RELATION TO COST TRANSFERS
Section C.4.b. of OMB Circular A-21 is the only place in that document that addresses the issue of cost transfers. This section states that:
Any costs allocable to a particular sponsored agreement under the standards provided in this Circular may not be shifted to other sponsored agreements in order to meet deficiencies caused by overruns or other fund considerations, to avoid restrictions imposed by law or by terms of the sponsored agreement, or for other reasons of convenience.
It was one of the purposes of the Allocation and Documentation Pilot to override this section of A-21, and that is why the Pilot language speaks about costs being charged or transferred.
It is clear that from a federal policy perspective, the FDP agency representatives do not regard cost transfers negatively. They recognize that charges may have to be shifted to clear overdrafts and for other reasons of convenience, in the interest of allowing the PI to make the most efficient and effective use of grant funds. Cost transfers are simply one kind of management tool that PIs may use to administer their FDP awards.
When grants are formally related under the FDP, cost transfers are not even necessary because funds from the different awards can be treated as a single cost center. The question of whether a particular cost benefitted a particular project does not arise when the projects have been formally related.
Under the Pilot, a charge can be allocated (in whole or part) to an FDP grant only if there is some benefit to that grant. The Pilot specifically recognizes that the question of benefit is a scientific matter, determinable by the PI or designee. Thus the federal rules regarding transfers of costs among FDP awards under the Pilot are no different from the rules regarding the allocation and documentation of the initial charge. In particular, there is no restriction on making cost transfers for reasons of convenience, and no restriction on making such transfers within a certain period of time after the end of the grant and before final close-out. This does not mean, however, that there should be no institutional controls on cost transfers, even between FDP awards, to make sure that the systems campuses have for handling such adjustments meet the general financial management standards in OMB Circulars A-110 and A-133.
We believe that with regard to cost transfers the federal intent was specifically to leave existing federal rules unchanged for transfers to or from non-FDP awards. This means that NIH program project grants, for example, continue to operate under Section C.4.b. of A-21 and p. 42, Cost Transfer section, of the PHS Grants Policy Statement.
Current University policy on cost transfers is contained in Business and Finance Bulletin A-47, University Direct Costing Procedures, Section V. This section will be revised in light of the Pilot. In the interim, the following guidelines are offered for FDP awards only:
In addition to the three conditions listed in V.A. of A-47, transfers between FDP awards may be made at the discretion of the Principal Investigator(s) affected.
The cost transfer request should normally be signed by the Principal Investigator of the grant receiving the charge, but may be signed by an individual designated to act on the PI's behalf.
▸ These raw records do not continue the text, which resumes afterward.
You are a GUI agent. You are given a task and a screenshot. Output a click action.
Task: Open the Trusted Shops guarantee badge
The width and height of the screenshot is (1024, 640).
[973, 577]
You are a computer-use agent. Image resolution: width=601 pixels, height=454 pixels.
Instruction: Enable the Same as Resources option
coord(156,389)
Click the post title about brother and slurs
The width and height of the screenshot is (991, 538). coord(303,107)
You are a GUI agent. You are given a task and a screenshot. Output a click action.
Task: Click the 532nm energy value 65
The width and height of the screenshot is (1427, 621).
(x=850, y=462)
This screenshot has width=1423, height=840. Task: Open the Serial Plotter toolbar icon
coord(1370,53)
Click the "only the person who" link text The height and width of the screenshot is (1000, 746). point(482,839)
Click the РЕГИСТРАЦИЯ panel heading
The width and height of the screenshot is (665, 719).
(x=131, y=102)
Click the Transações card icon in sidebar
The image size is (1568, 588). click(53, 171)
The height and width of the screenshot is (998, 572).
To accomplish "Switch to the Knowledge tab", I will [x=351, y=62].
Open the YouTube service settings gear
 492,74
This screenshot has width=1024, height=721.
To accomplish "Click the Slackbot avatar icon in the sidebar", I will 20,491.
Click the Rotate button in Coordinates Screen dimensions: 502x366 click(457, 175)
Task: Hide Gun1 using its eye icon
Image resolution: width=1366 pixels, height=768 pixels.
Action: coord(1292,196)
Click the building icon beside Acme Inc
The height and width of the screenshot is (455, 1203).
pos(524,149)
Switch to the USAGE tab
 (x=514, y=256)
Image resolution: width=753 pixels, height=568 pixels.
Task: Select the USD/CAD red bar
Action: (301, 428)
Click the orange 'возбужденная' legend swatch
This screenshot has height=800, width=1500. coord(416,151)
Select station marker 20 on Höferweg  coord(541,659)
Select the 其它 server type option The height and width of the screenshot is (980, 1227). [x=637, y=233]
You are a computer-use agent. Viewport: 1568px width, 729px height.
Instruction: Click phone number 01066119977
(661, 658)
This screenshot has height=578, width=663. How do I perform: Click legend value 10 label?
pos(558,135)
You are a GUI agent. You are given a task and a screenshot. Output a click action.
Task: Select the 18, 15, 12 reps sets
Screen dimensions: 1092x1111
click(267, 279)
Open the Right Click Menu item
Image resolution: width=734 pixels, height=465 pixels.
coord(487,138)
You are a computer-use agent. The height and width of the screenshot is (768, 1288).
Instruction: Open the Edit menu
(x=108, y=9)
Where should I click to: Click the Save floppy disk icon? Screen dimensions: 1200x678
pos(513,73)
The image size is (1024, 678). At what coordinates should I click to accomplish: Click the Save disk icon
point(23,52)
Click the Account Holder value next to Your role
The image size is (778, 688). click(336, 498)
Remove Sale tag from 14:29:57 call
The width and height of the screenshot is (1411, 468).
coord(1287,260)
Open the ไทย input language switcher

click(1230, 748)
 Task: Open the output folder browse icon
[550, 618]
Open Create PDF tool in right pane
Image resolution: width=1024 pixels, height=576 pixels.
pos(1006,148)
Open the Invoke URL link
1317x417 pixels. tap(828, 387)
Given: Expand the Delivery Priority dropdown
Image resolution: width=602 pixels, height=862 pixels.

If a campus allows designees to sign cost transfers on FDP funds, it will need to have procedures in place for enabling the campus Accounting Office to ensure that the signature is valid.
The signature on the cost transfer constitutes certification that the cost being transferred benefitted the grant charged, and, for NIH/ADAMHA awards under the FDP, that the relative benefits to the grant originally charged and the grant now being charged cannot readily be determined.
No explanation or justification is required. The transfer request may be marked "FDP" to speed processing.
A1l other provisions of Section V of A-47 that do not conflict with these interim guidelines remain in effect. In particular, the time period within which cost transfers should normally be recorded remains 120 days; the tardiness of transfers made after 120 days should be fully explained.